In recent years, computerized instruments to measure appetite in the older population have been developed. Brown et al. (22), validated a 6-item computerized tool for measuring older adults’ self-reported mood and appetite as part of the Novel Assessment of Nutrition and Ageing (NANA) toolkit. In particular, appetite was evaluated using six visual analogue scale items (ie, hunger, fullness, desire to eat, perception of amount they could eat, urge to eat, or preoccupation with thoughts of food), with a 11-point (ranging from 0 [not at all] to 10 [very]) Likert scale response. The implementation of digital tools to assess even remotely appetite may be of great importance, especially in times of pandemic or for those individuals that cannot attend outpatient clinics. Furthermore, remote assessment of appetite would facilitate the implementation of repeated measurements, what would provide a more accurate picture of this symptom since repeated assessments would better capture fluctuations in appetite.

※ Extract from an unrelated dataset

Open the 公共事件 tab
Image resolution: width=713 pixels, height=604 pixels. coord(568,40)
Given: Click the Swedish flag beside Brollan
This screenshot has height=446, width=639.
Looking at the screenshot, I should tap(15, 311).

Landi et al. (31) suggested the use of comprehensive geriatric assessment tools like the Minimum Data Set (MDS) interRAI tools (23). In particular, the interRAI tools include a set of multidimensional geriatric instruments aimed at identifying clinical, psycho-social and environmental problems in older persons in order to implement a personalized intervention. Finally, appetite loss is also screened by single questions; such an approach has been recently operationalized in the screening tool used in the context of the World Health Organization (WHO) program of Integrated Care for Older People (ICOPE) for evaluating the vitality domain (screen for malnutrition) of intrinsic capacity (IC). Besides vitality, the ICOPE screening tool also explores for potential deficits in other functional domains: locomotion, cognition, vision, hearing, and psychology.

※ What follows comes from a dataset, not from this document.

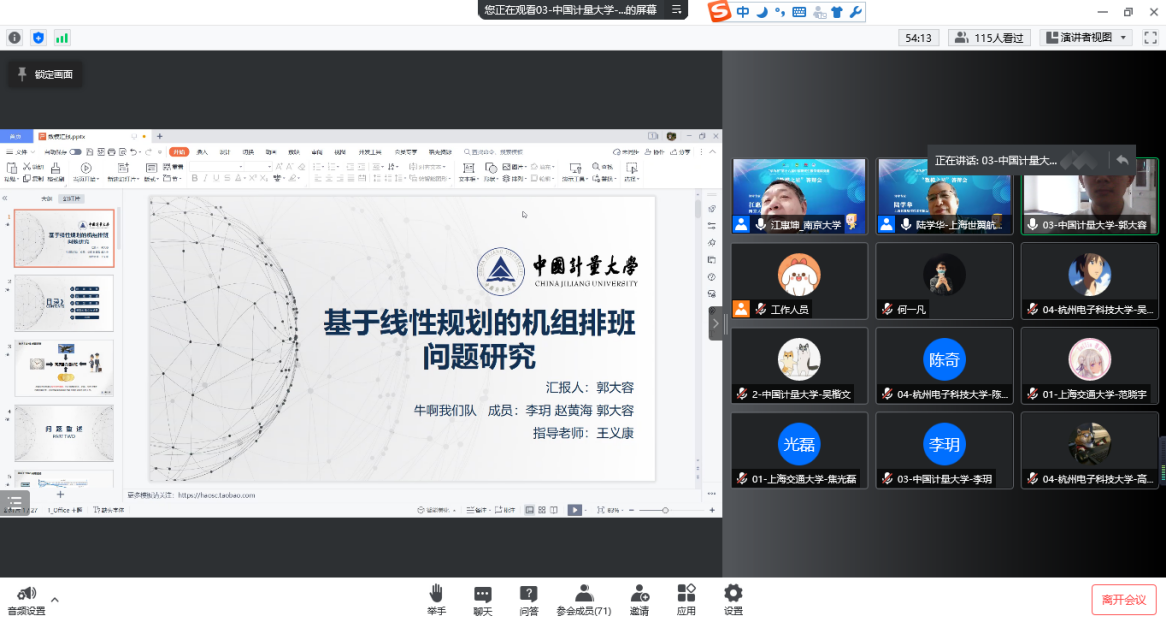Select the 陈奇 participant video tile
The image size is (1166, 622).
click(x=944, y=366)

In sum, there are a multitude of assessment tools already available for evaluating loss of appetite in older people, without a consensual gold standard. The degree of scientific validation varies across tools; some only apply to specific clinical populations.

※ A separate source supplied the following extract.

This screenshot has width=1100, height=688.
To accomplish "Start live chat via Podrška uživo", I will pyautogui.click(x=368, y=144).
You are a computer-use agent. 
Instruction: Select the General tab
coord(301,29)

Biomarkers for assessing appetite
Appetite status can also be measured through the levels of specific biomarkers of satiation and satiety (32), but such laboratory markers are mainly used for research purposes; they are not easily implementable in the routine clinical practice. Ghrelin, the so-called “hunger hormone”, which is synthesized and released in the stomach, seems to act both in the short term (ie, meal initiation) and in the long term (ie, after weight loss) (32). However, ghrelin levels seem not to change during aging (33). Leptin has been related to long-term appetite and acts as a satiety signal (34). In particular, leptin regulates food ingestion in conditions of energy imbalance (32). Other peptides potentially involved in the pathophysiology of appetite loss include cholecystokinin (CCK) and glucagon-like peptide 1 (GLP-1), whose increased levels are associated with lower feelings of hunger and lower food intake, playing a role in meal termination (32,35). In addition, some reports have outlined the role of peptide YY (PYY) as a marker of satiety. Of note, augmented concentrations of PYY during the postprandial period have been observed in older people suggesting a role of this peptide in determining less desire for a second meal (31). Altered insulin regulation, which is frequently observed in older people, has been suggested to play a role in appetite probably through its effects on leptin and ghrelin regulation (31). However, given its involvement in several metabolic processes, insulin’s role as a satiety marker is less clear (32). More recently, the growth differentiation factor 15 (GDF15), a cytokine involved in stress-signaling in several physiological processes (36), has been recognized as a putative appetite regulator (37), being associated to appetite-related adverse events (eg, anorexia, cachexia) in both animal (38,39) and human (40) investigations. Interestingly, GDF15 is related with increased chronological and biological age (41), mitochondrial dysfunction (42), and inflammatory status (43). This suggests GDF15 could play an important role in different aging-dependent processes, including poor appetite and food intake. Further investigations on the longitudinal associations of GDF15 and appetite loss during aging in different age-ranges are welcome.
Although biomarkers of poor appetite constitute a promising way for early risk stratification of future loss of appetite, its utility in clinical settings remains to be proven. Research advances rendering currently expensive techniques more accessible in the future, particularly in terms of unbiased investigations (eg, OMICS approach), may lead to important discoveries in this field in the coming years.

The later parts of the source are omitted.